Sceptic is the word that best desribes my initial thoughts when I heard Creed was to hit theatres. Scepticism towards the idea that the Rocky saga would be continued. Then the, in my mind, most unimaginable thing occurred: Sylvester Stallone got nominated for an Oscar for his role in Creed. It got me thinking that there must be a good piece of mainstream filmmaking behind it. And there is. Ryan Coogler manages to create a movie that punches itself to victory in a 130 minute long round.
Creed. A last name and a noun. Together they make a young boy who is lost in this world and needs some guidance, a creed if you will, in order to get on the right track. Adonis Johnson wishes to make a name for himself, rather than using his father’s name; and who is more appropriate to get the son of late Apollo Creed into shape than the champ himself, Rocky.
The movie may seem to have a slow start, in particular if you go in expecting a fight. Donnie (Adonis Creed) is finding his way in life and the movie builds up to that, escalating in a fight of epic proportions where you can expect to be holding your breath once or twice. While Stallone gives an excellent performance, many believe his best ever, Michael B. Jordan shouldn’t be neglected. Especially when in the ring Jordan convinces with an intensity that makes you wanna block a punch for him, which heightens the movie viewing experience. This tension that draws you in also surges by cause of the camerawork. One of Johnson’s earlier fights is done in one take; circling around the ring, feeling the excitement of the audience, making every swing feel all the more real. While this trick is not repeated to the same extent in later fights the camera makes it feel as if you are right there on the stands.

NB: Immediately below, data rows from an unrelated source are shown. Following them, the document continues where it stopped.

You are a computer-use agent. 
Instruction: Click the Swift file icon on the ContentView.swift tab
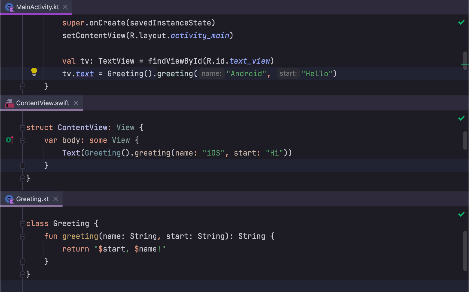pos(10,103)
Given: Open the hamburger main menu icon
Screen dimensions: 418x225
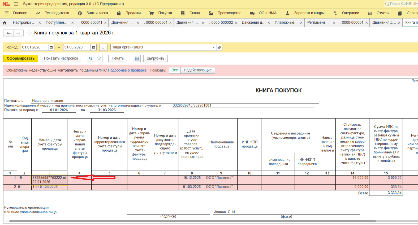Looking at the screenshot, I should click(16, 4).
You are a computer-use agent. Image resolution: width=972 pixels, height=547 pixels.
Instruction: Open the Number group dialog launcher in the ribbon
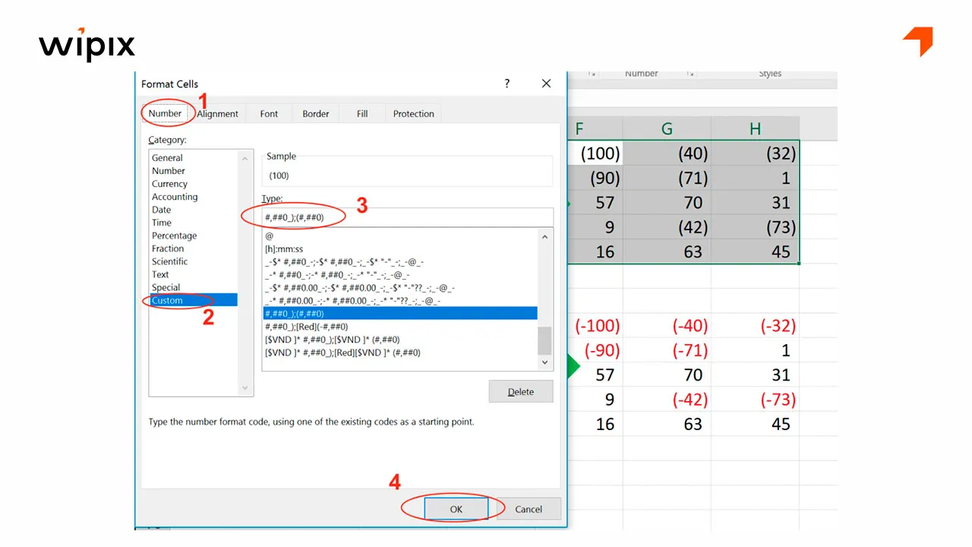click(x=690, y=74)
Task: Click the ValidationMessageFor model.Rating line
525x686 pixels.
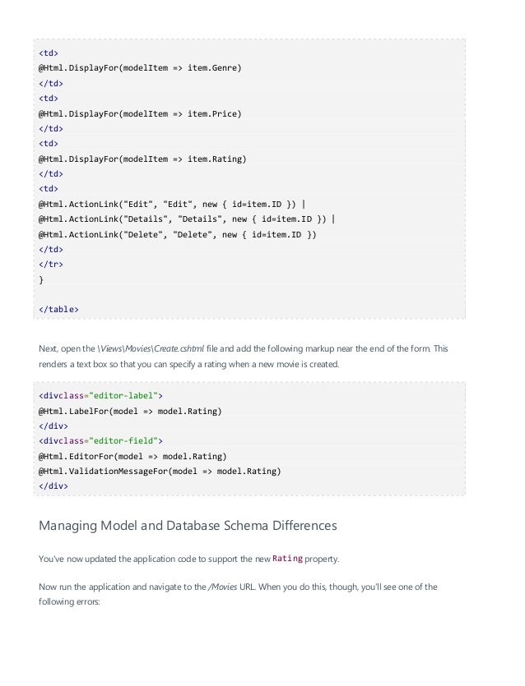Action: pyautogui.click(x=160, y=472)
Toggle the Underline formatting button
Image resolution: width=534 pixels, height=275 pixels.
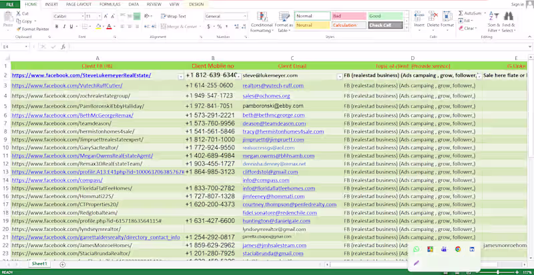point(71,27)
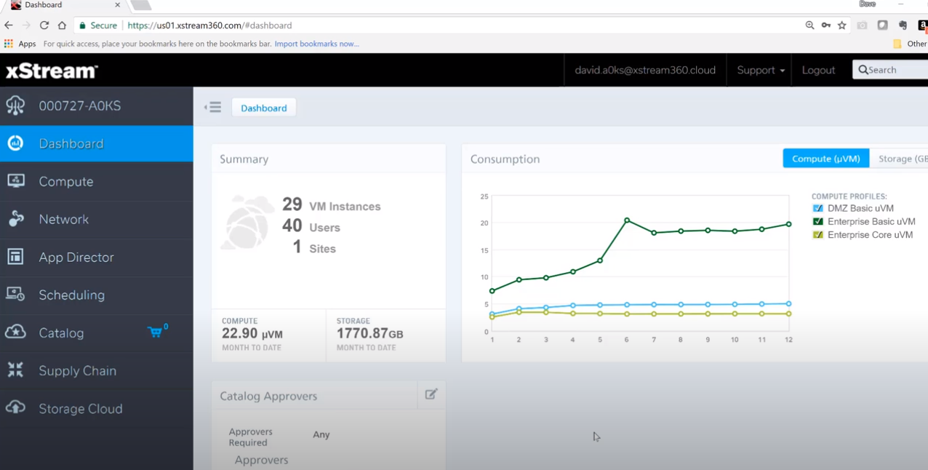Click the Dashboard sidebar icon
928x470 pixels.
point(15,143)
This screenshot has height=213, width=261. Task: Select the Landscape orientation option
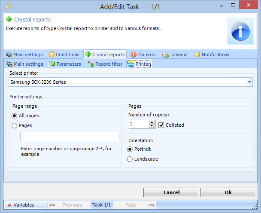point(130,159)
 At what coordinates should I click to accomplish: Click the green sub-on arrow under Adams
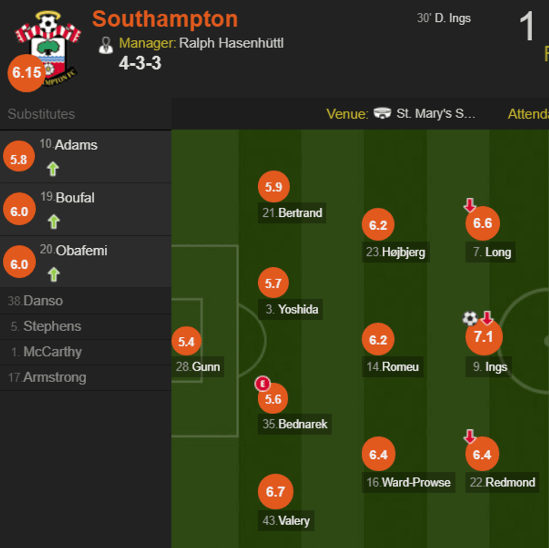53,169
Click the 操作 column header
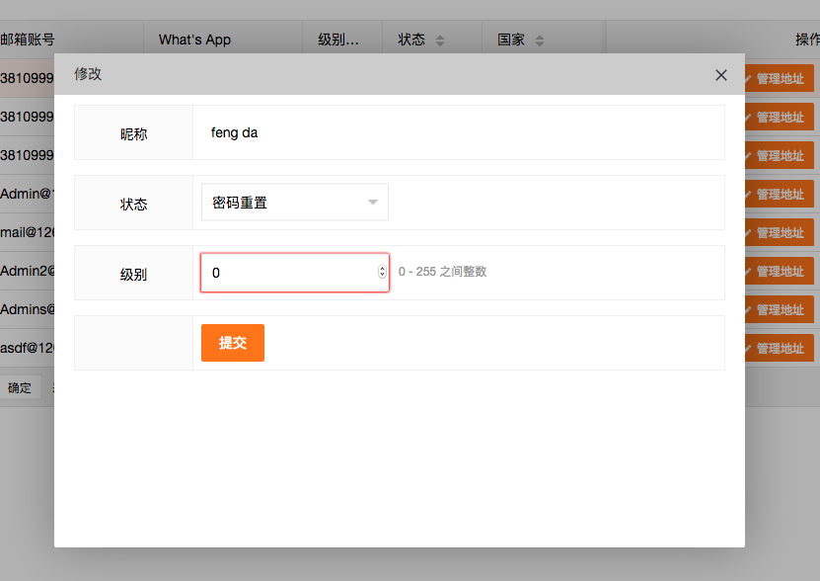 tap(806, 40)
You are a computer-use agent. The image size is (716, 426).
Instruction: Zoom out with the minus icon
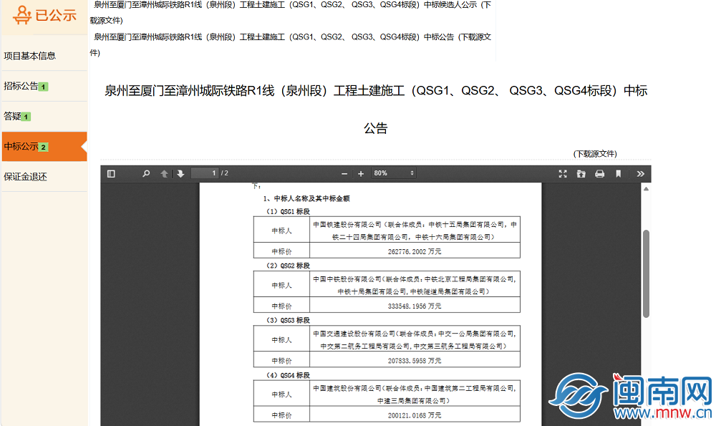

What is missing in Creed is, is a certain depth to the main character. Whereas Rocky was this character with his own regiment, a crush on a girl, down to earth in a way; there is Donnie who had a rough time the first few years, but then grows up in a luxury environment and ends up in the financial district. His opponent calls him out on that, and it is true from a certain perspective. It is hard to gain sympathy for Donnie as it seems he just gets everything handed to him. This is not the case as is already explained at the beginning of the movie, yet somehow this is not convincing especially when Donnie shows that his biggest struggle is that he does not want to fare on his father’s name. It seems odd that this is what bothers him most after troubling younger years in foster homes. However, the story does come together to a satisfying end and the exploration of the other characters, Rocky and neighbor Bianca, make up for this plot hole.
After Fruitvale Station, Coogler pleases us with another exhilarating piece of filmmaking. The build-up to the climax is executed impeccably, and while there is a lack of character depth, Creed is a monumental comeback for Stallone and a splendid debut for Donnie “Hollywood” Creed. Coogler knocks this one out of the park, and it almost makes me hungry for more.